QUOTED TEXT
┄┄┄┄┄┄
Linguists will often talk about "speech acts," or what one is trying to accomplish with the things that one says. Some classic examples are requests and commands, which are accomplished simply by speaking them. "Go to bed!" "May I have that pencil?" Pronouncements and declarations are another example: "I now pronounce you husband and wife." "I hereby declare this park open." For Aurrel Warm words, these things are accomplished just as we would do them in English, without special marking. In Cold words, by contrast, each sentence (or series of sentences of the same function) has to be marked at the beginning with a word that indicates what kind of action will follow. Here are some examples.

Bow-bow: do as I say! Now, given that the Aurrel are wolflike people, this does tend to evoke "bow-wow," but in fact it's a command marker, which commands the other person to bow to them.

Bel-belly: I don't mean to anger you. When dogs or wolves want to show extreme submission, they show their bellies, so I chose this word to mark acts of submission. You may notice that this marker is redundant with the use of Warm words... However, the Aurrel have a special rule that Warm words must not be used in the presence of the Majesty - so in audiences with him, one would hear this marker a lot.

Sniff-sniff: what did you say? I decided that a curious wolf's sniffing would be used to mark questions.

I designed these markers intentionally to be repetitive: specifically, to duplicate the first syllable. Reduplication is often seen in morphology (word endings etc). Since my Cold words speakers had originally been tundra hunters, I reasoned that this style of speech would be consistent with having to communicate on the run. First you'd want to get the person's attention with a short bark, and then give a hint for what you were about to say, then say it when you were sure they were listening. In this way, a concept of general language evolution helped me to decide how to develop specific features of the language on the word level.
┄┄┄┄┄┄
SUPPLIED DATA
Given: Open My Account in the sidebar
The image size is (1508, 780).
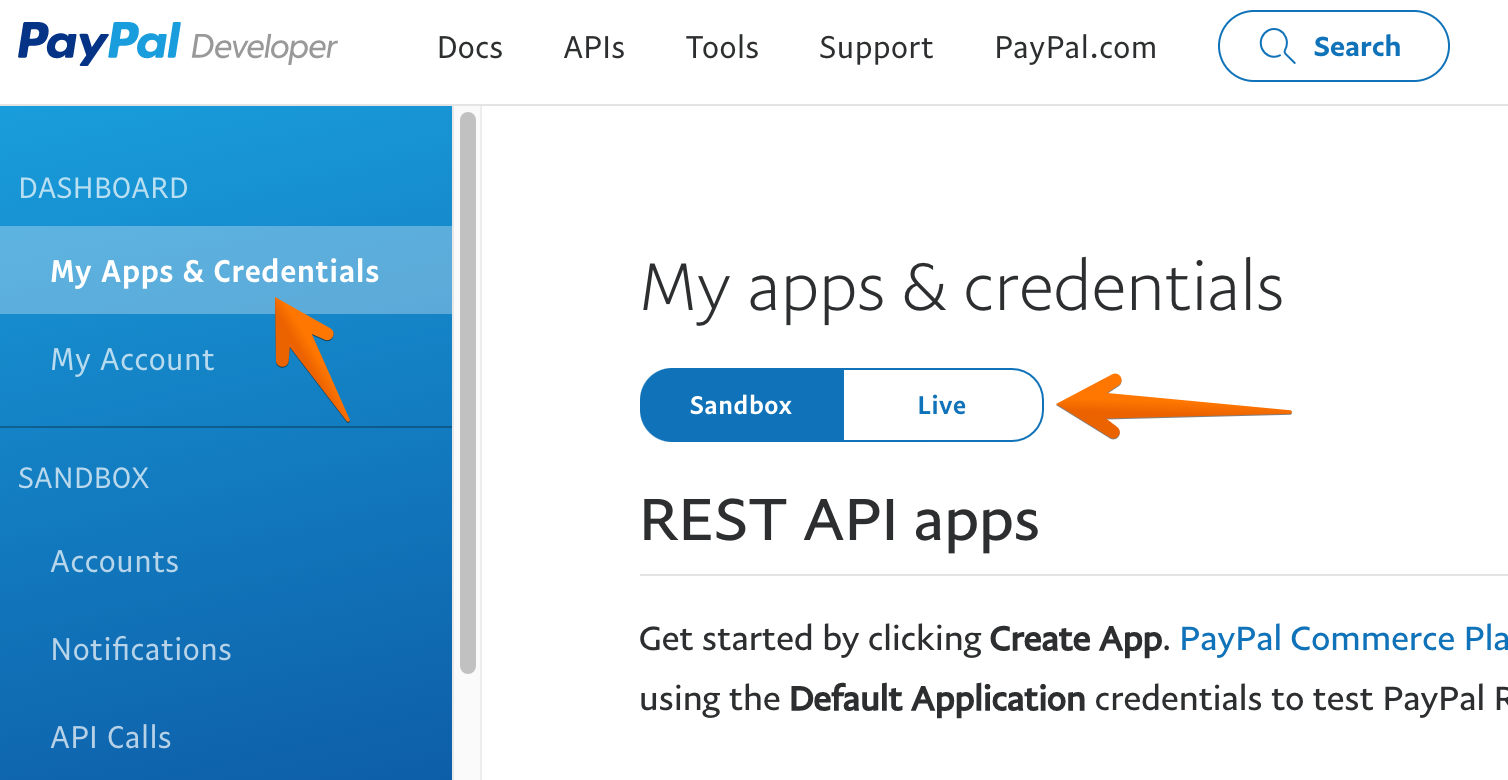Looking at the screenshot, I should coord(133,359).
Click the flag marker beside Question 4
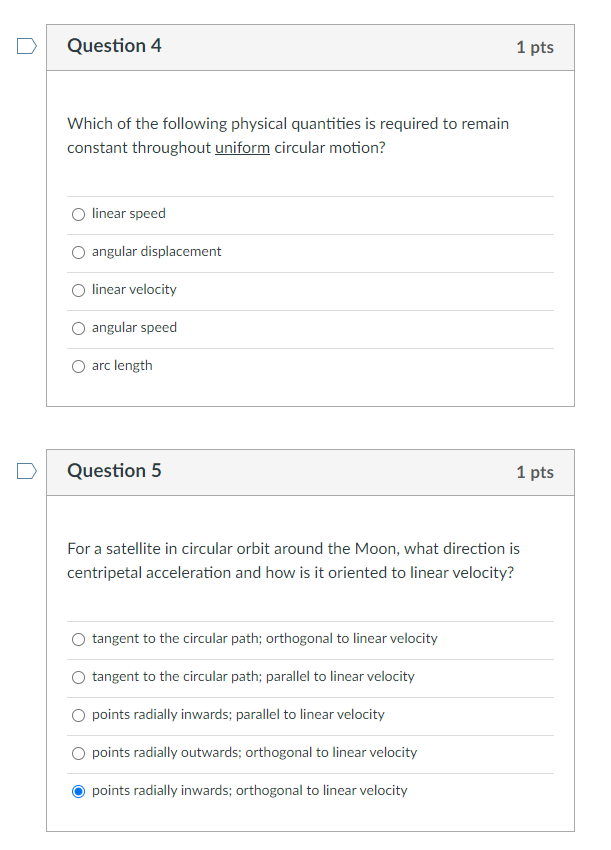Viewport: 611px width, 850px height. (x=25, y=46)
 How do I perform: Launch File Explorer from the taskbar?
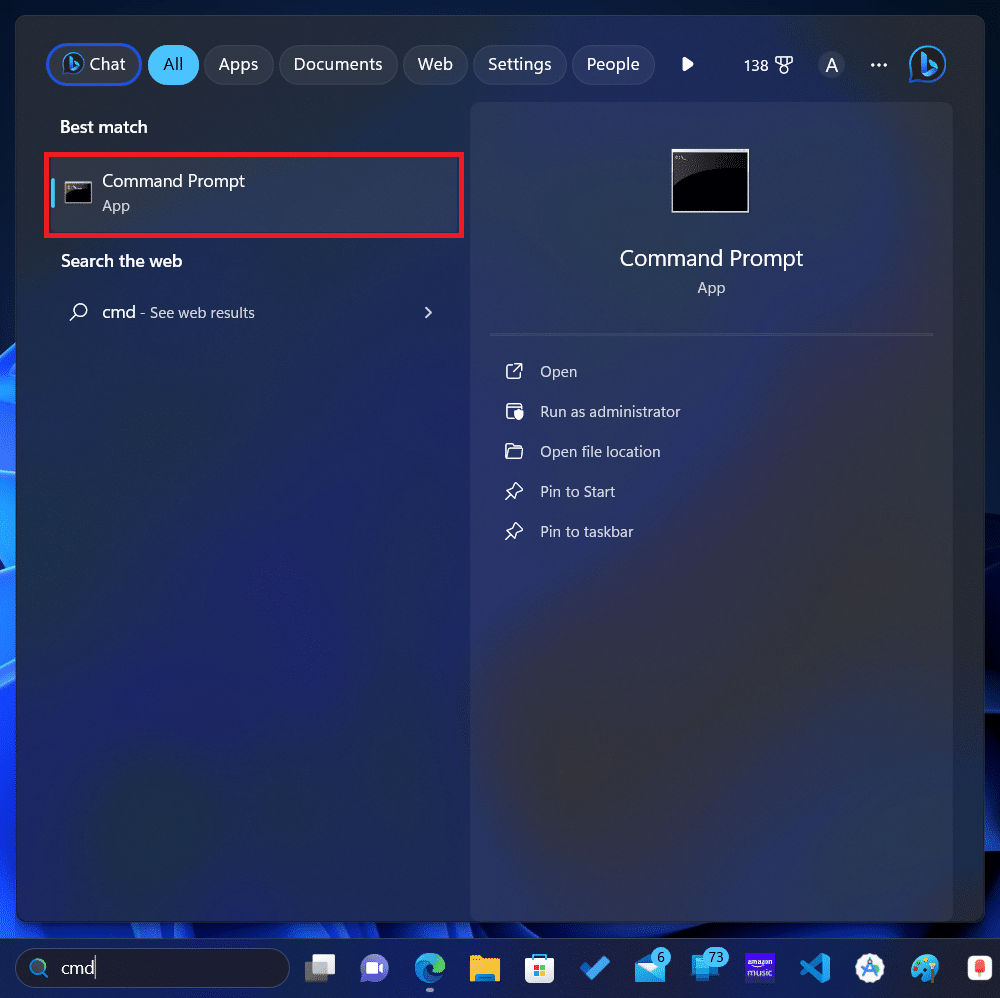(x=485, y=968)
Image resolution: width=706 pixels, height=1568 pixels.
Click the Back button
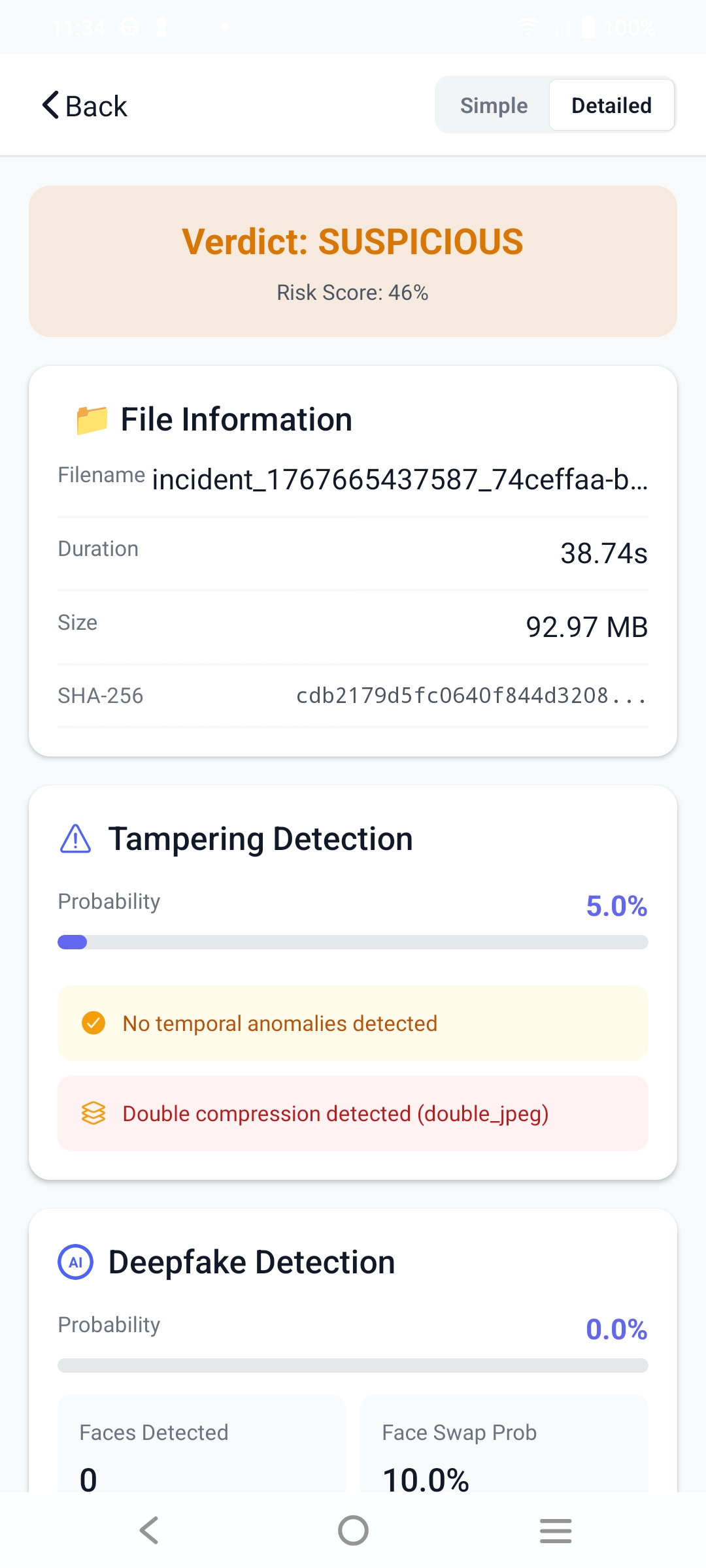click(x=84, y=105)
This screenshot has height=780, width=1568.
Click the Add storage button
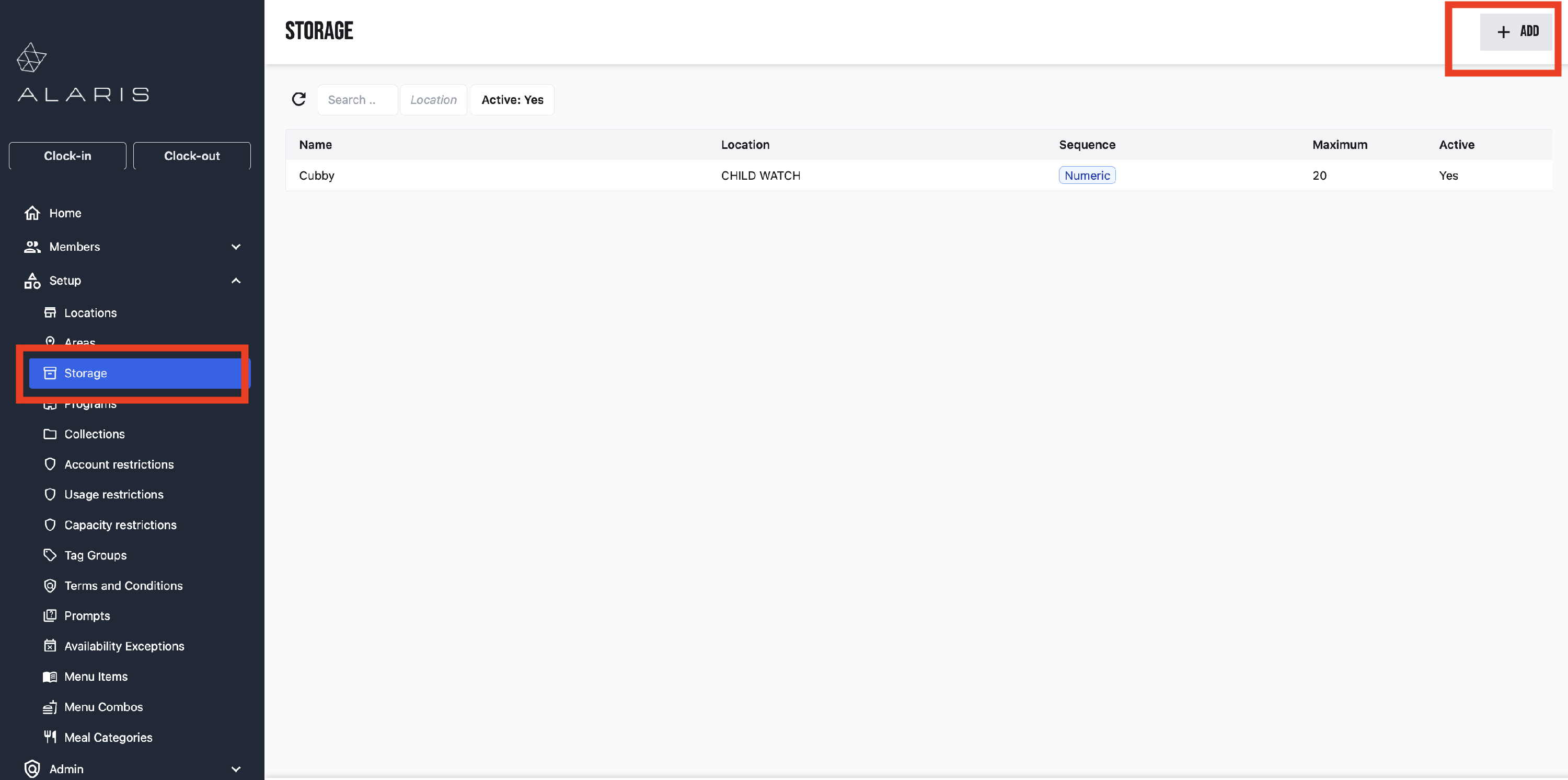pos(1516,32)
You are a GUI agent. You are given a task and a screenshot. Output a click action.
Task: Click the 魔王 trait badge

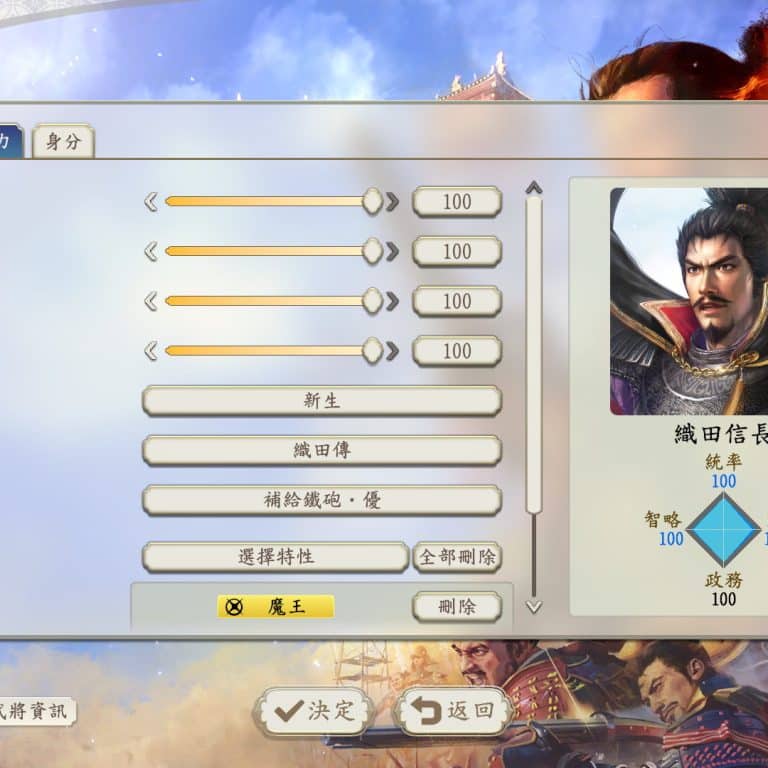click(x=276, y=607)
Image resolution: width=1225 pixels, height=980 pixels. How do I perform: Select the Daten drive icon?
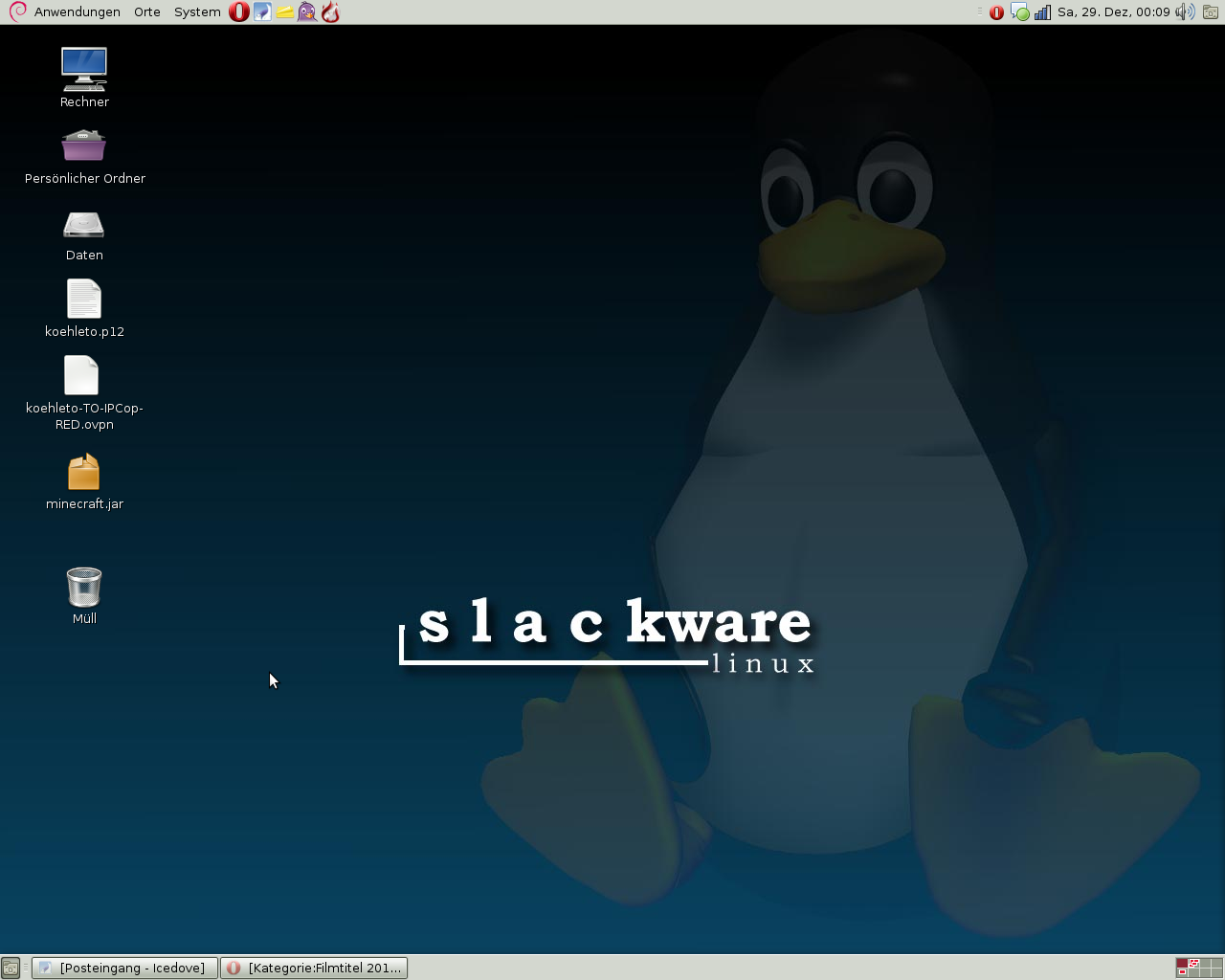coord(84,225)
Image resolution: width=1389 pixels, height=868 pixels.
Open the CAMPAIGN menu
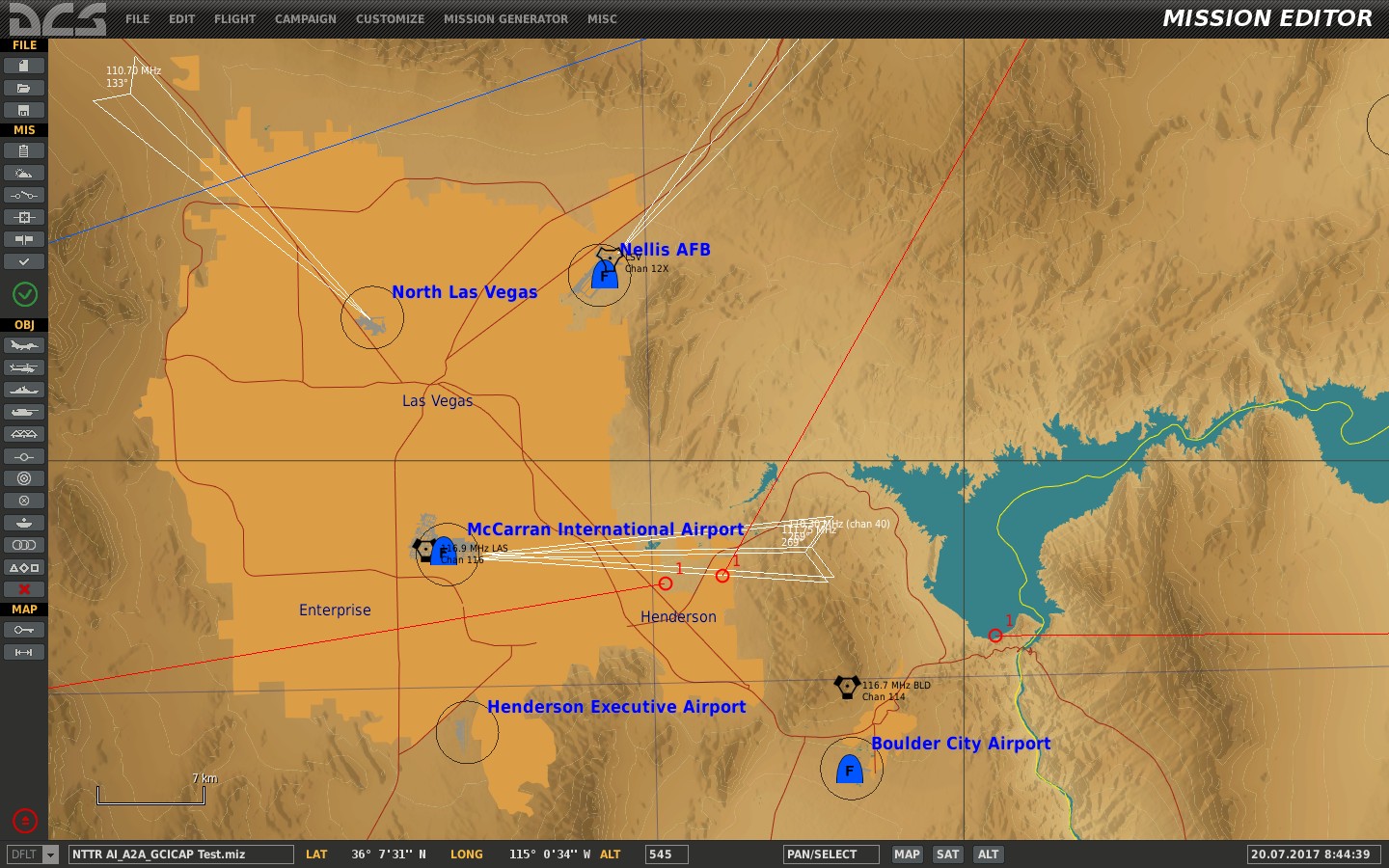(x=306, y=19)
┄┄┄┄┄┄
TASK REQUIREMENTS
**1)** According to the passage on Aurrel speech markers, what is the marker used for questions?
**2)** Translate this sentence from the passage on Aurrel speech markers into Spanish: "I decided that a curious wolf's sniffing would be used to mark questions."
**3)** Carry on writing the passage on Aurrel speech markers from its final sentence.

RESULTS FOR THE EXERCISE
**1)** Sniff-sniff.

**2)** Decidí que el olfateo de un lobo curioso se usaría para marcar las preguntas.

**3)**
The Cold Words reduplication also extends to names of people and places.
  1. Rulii (Warm words) => Ru-rulii (Cold words) the main character
  2. Aurru (Warm words) => Au-aurru (Cold words) the planet
Other morphological features of the language were a bit more predictable. Aurrel uses suffixes, which are evident in the change between the name of the planet - Aurru - and its language/people, Aurrel.

This brings me to phonology. I designed the Aurrel phonology on the basis of the idea that these people had mouths like wolves. The language has no unvoiced sounds, like p/t/k/s/f. Thus, all sounds are voiced, like b/d/g/z/v. This wouldn't be a requirement for a people with wolf mouths, but I felt it was consistent with wolf howls as a language feature. I also felt that, with their long tongues, they would have multiple versions of L and R. Since there was no way for me actually to render the sounds I imagined (unlike in a film!), I used very small differences in spelling to mark them. Thus:
"rr" is not the same sound as "r"
"ll" is not the same sound as "l"

I also expanded the language's fricatives. These are sounds like "v" and "z" (and "s" and "f" and "th", though these don't occur in Aurrel). In addition to V and Z, therefore, I gave them a fricative version of g, which I spelled "gh."

the stop "b" corresponds to the fricative "v" (lips)
the stop "d" corresponds to the fricative "z" (alveolar)
the stop "g" corresponds to the fricative "gh" (velar)

At this point, I will ask you for fun's sake to imagine the pronunciation of this word:

gharralli (a small fierce toothy animal similar to a weasel)

In fact, when asked to pronounce Aurrel accurately myself, I feel rather nervous about it, because it does sound quite dramatically throaty! I'm afraid I would need more practice to get over the nervousness.

There are only a few more things which deserve mention here. I didn't do much designing of Aurrel syntax because the story had no need for complete sentences rendered entirely in Aurrel (as opposed to English). However, I did play with something called subcategorization. When we use certain verbs, we expect certain other structures to follow them:

He appears nervous.
He shows signs of being nervous.
It reminds me of my indigent childhood.
It drags me down with memories of my indigent childhood.

I deliberately switched some of these around. In Aurrel, you would say,

He shows nervous.
It drags of my indigent puphood.

What was great about this for my purposes was that it felt very alien, yet was pretty comprehensible in context.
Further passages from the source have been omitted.